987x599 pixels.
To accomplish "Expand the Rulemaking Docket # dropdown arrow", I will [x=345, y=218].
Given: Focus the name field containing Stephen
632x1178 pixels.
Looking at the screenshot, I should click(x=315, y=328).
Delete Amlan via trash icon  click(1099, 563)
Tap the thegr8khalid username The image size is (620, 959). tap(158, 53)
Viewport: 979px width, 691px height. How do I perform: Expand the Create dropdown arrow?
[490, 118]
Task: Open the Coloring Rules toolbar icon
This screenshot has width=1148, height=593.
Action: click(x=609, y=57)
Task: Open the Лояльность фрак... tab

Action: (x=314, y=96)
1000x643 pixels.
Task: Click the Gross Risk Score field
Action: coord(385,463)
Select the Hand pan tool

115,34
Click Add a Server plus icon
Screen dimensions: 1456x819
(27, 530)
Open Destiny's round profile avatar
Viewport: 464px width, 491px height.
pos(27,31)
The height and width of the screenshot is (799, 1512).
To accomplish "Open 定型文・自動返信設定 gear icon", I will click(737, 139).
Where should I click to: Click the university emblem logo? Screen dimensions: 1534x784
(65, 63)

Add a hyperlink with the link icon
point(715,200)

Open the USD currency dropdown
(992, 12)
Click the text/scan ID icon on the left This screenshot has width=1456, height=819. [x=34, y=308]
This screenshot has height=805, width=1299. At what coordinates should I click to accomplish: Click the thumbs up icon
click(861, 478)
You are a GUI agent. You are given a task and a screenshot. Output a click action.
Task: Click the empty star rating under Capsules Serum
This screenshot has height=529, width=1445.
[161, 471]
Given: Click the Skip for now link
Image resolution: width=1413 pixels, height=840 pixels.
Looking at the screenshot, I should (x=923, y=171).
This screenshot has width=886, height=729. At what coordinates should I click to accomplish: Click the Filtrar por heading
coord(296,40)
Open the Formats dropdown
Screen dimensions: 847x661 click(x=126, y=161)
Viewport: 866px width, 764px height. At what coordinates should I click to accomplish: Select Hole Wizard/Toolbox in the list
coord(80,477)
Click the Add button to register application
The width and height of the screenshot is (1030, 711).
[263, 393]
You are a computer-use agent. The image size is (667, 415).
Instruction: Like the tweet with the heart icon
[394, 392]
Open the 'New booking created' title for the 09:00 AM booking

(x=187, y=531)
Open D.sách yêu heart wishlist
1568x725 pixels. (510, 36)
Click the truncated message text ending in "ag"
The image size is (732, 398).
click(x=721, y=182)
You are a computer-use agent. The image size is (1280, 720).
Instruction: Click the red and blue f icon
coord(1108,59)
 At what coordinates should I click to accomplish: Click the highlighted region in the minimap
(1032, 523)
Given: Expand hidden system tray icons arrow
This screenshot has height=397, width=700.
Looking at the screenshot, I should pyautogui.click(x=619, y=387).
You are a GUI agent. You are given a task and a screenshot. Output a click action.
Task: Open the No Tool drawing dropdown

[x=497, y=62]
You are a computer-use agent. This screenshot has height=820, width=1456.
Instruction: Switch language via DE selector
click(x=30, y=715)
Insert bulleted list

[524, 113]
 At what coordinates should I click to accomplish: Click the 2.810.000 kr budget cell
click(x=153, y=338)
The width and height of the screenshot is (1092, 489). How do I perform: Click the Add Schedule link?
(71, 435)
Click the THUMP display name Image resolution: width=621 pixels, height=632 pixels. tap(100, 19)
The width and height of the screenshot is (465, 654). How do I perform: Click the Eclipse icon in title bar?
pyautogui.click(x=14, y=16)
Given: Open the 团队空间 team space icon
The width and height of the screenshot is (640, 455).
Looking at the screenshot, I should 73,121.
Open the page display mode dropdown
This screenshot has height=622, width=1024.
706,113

________________

**Aim**
Quote, without any change, the rows above from the line containing "You are a computer-use agent. The image size is (1280, 720)." through the last row.

**Complete answer**
You are a computer-use agent. The image size is (1280, 720).
Instruction: Click the red and blue f icon
coord(1108,59)
 At what coordinates should I click to accomplish: Click the highlighted region in the minimap
(1032, 523)
Given: Expand hidden system tray icons arrow
This screenshot has height=397, width=700.
Looking at the screenshot, I should pyautogui.click(x=619, y=387).
You are a GUI agent. You are given a task and a screenshot. Output a click action.
Task: Open the No Tool drawing dropdown

[x=497, y=62]
You are a computer-use agent. This screenshot has height=820, width=1456.
Instruction: Switch language via DE selector
click(x=30, y=715)
Insert bulleted list

[524, 113]
 At what coordinates should I click to accomplish: Click the 2.810.000 kr budget cell
click(x=153, y=338)
The width and height of the screenshot is (1092, 489). How do I perform: Click the Add Schedule link?
(71, 435)
Click the THUMP display name Image resolution: width=621 pixels, height=632 pixels. tap(100, 19)
The width and height of the screenshot is (465, 654). How do I perform: Click the Eclipse icon in title bar?
pyautogui.click(x=14, y=16)
Given: Open the 团队空间 team space icon
The width and height of the screenshot is (640, 455).
Looking at the screenshot, I should 73,121.
Open the page display mode dropdown
This screenshot has height=622, width=1024.
706,113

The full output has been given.